* Task details:
Pick up the story below about Ida and her love note, and keep writing from its last sentence onward.

* Selected extract:
——————
Soon after uploading the photo I got a frantic email from Ida in England. She was in a tizzy because I had photographed her love note and had posted it on my Flickr site. She said that people who saw it would think that she was crazy. I wrote back and pointed out to her that she had left her note in a public place and in fact when I photographed it a group of people were busy reading it and none of them thought she was crazy. I told her that most of the people thought that the note was sweet. That calmed her down a bit. She said in a subsequent email that in thinking it over the posting of the note on my Flickr site was probably not a bad thing. In fact, it might turn out to be a good thing. She reasoned that the Faile crew might see the note and get in touch with me or her.

It was at that point that she enlisted my help as her personal cupid and asked me what she should do next. I advised her to play it cool and wait and see if any of them got in touch with her or with me. None of them did. The situation now looked bleak. Time was passing and nothing was happening for Ida.

After waiting for what must have seemed an eternity for her, Ida had a bit of luck. It turned out that the Faile crew were going to have big gallery show in England and Ida had read about it. Now she would have a chance to meet them at the opening, but once again her hopes were dashed. It turned out that because of some confusion Ida did not get to the opening, but she did manage to get to the show and inquired about buying one of their works. So she made arrangements to come to New York to pick out the piece she wanted. That is the reason we met in New York in April of 2007.

Prior to her visit to their studio and while still in England Ida told me all about her plans and asked how she should handle herself at the forthcoming meeting. I told her to act cool and act like an art buyer. This is the part of the story when her earlier visit to Zanzibar becomes important. When Ida was about 20 she had gone to Zanzibar for a vacation and spent most of her time smoking pot and sunbathing on the beach. She was having a wonderful time when it occurred to her that she ought to do some sightseeing. It would just not do to go home and have to tell people that she had done nothing but loll around on the beach smoking pot. So she booked passage on a boat to take her to a small island which was a part of Zanzibar but where few outsiders ever go because there was not much to see there. At least she could say that she went somewhere and did something. When she arrived at the port, or when she was on the boat , she met a witchdoctor from Oman who was on a buying trip to the small island. There, he said, he could get magic potions and other things to take back with him. So they struck up a friendship and Ida asked if she could come along with him on his buying trip to the interior. Now that was something all her friends back home would be interested in. After all, who gets to travel through the jungle with a witchdoctor from Oman on a buying trip? The witchdoctor agreed to take her along and they both set out into the jungle on foot for their meeting. When they finally arrived at the designated spot they found themselves in a mud hut filled with magical potions and a variety of other things. The witchdoctor from Oman transacted his business and then the local witchdoctor asked Ida if she would like some protection for her subsequent voyage home. It was at that moment that she thought that she might be in big trouble. She thought that she might very well be raped or killed or God knows what and nobody would ever know a thing. What was she going to do? After all, there she was, all alone, in the middle of the jungle with two male witchdoctors.
——————
* Entries supplied:

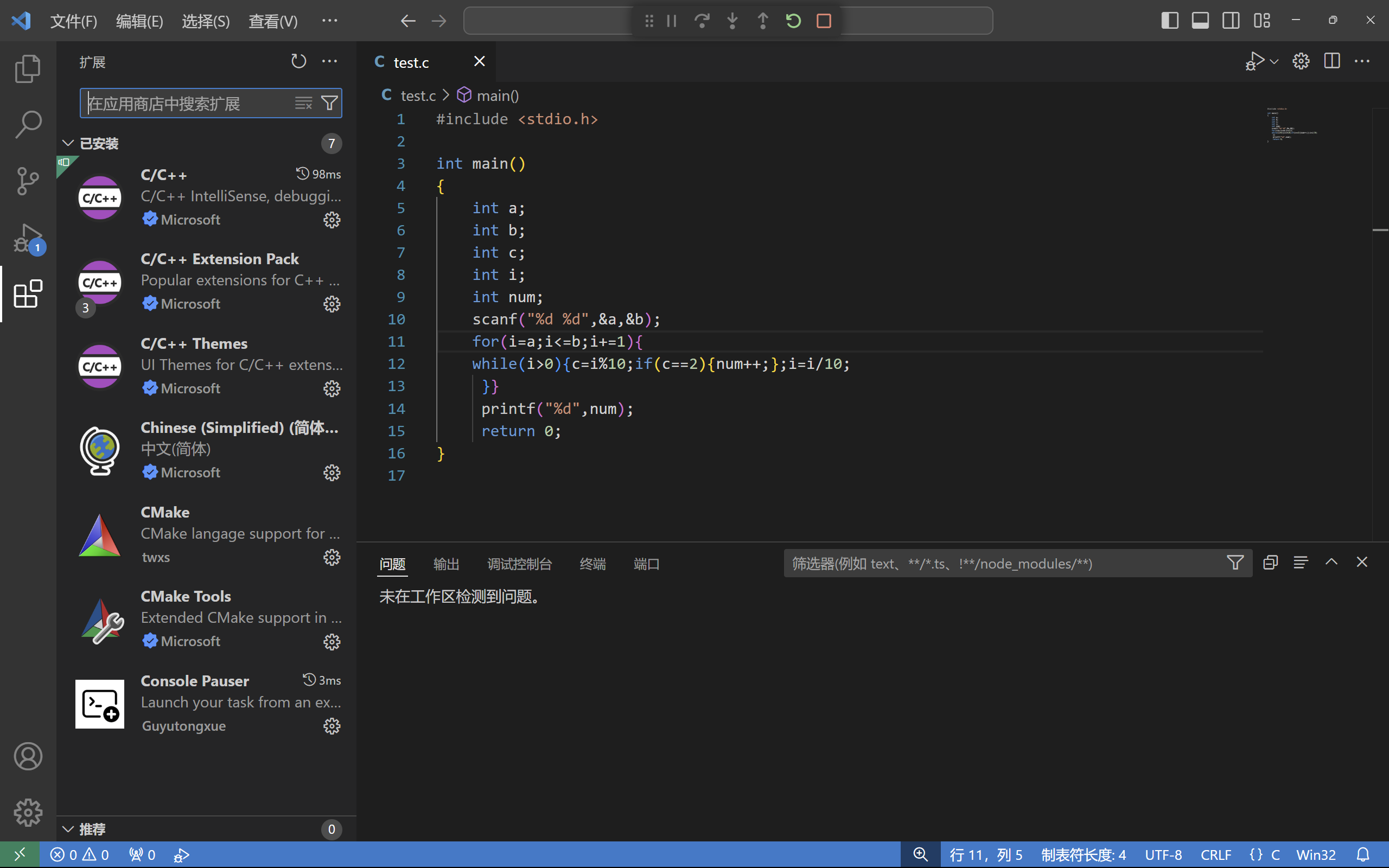
Task: Toggle the secondary side bar layout button
Action: coord(1231,21)
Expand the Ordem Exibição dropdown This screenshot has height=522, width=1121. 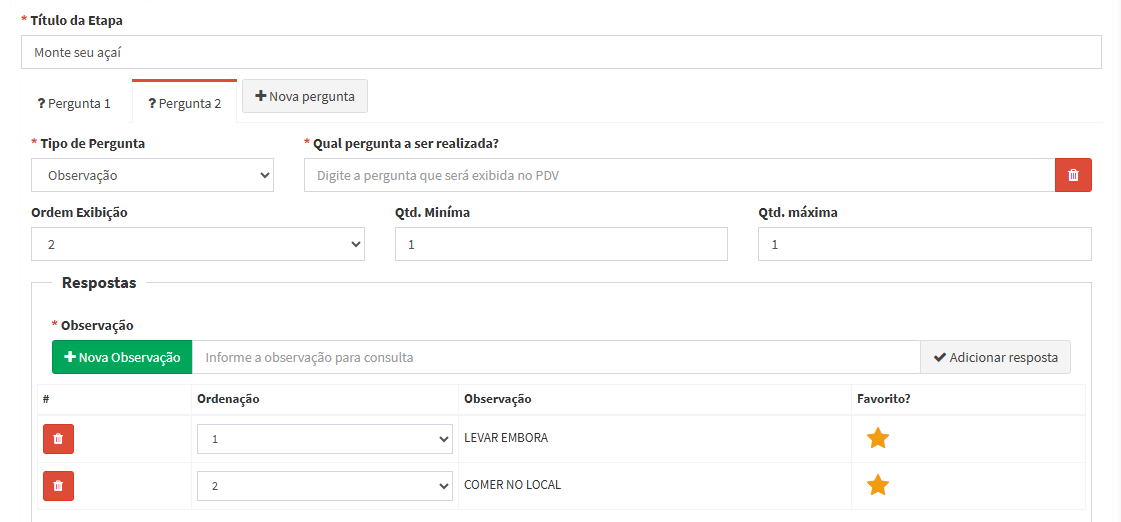(197, 244)
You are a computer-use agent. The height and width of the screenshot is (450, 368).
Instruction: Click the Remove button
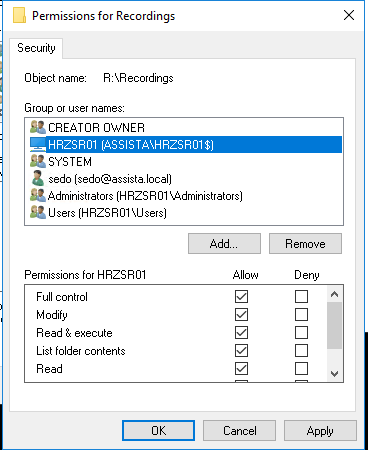(305, 244)

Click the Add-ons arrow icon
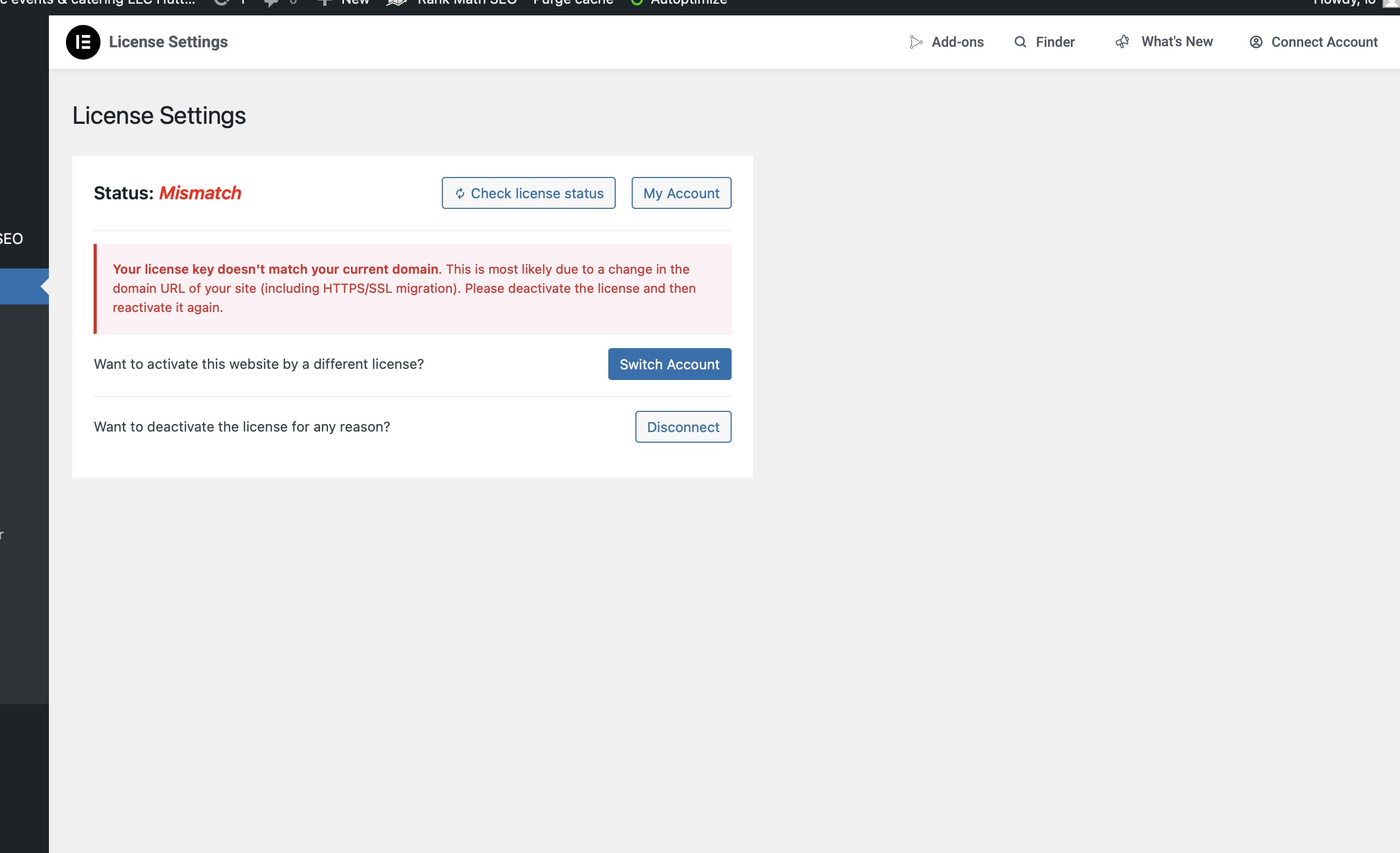click(x=915, y=42)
——————
* Response:
Luckily she made the right decision and said that of course she wanted some protection. The ritual involved some bloodletting and then the local witchdoctor told her that nothing bad would happen to her for about six months. The spell he had cast using her blood was that powerful. Apparently he had taken a shine to Ida and as a parting gift he gave her a very small stick which he said would make any man fall in love with her if she put it in her mouth when she met and talked with him.

After she had fallen in love with the Faile crew, or at least one of them, she dug out that old stick and sent me an urgent email from London. She wanted to know if she should use it when she picked out her work of art in New York or was she just being silly? By that time she had found out that one of the men in the group was single. She was also afraid that she might become so nervous that she would possibly choke on the small stick if she put it into her mouth. I told her that that was unlikely and that she should use it. I further remarked that she had nothing to lose and everything gain if it worked. I also told her that if she was nervous she just had to be very careful and tuck the stick between her gum and her cheek so she could still talk, but in a place where she would not choke on it by mistake.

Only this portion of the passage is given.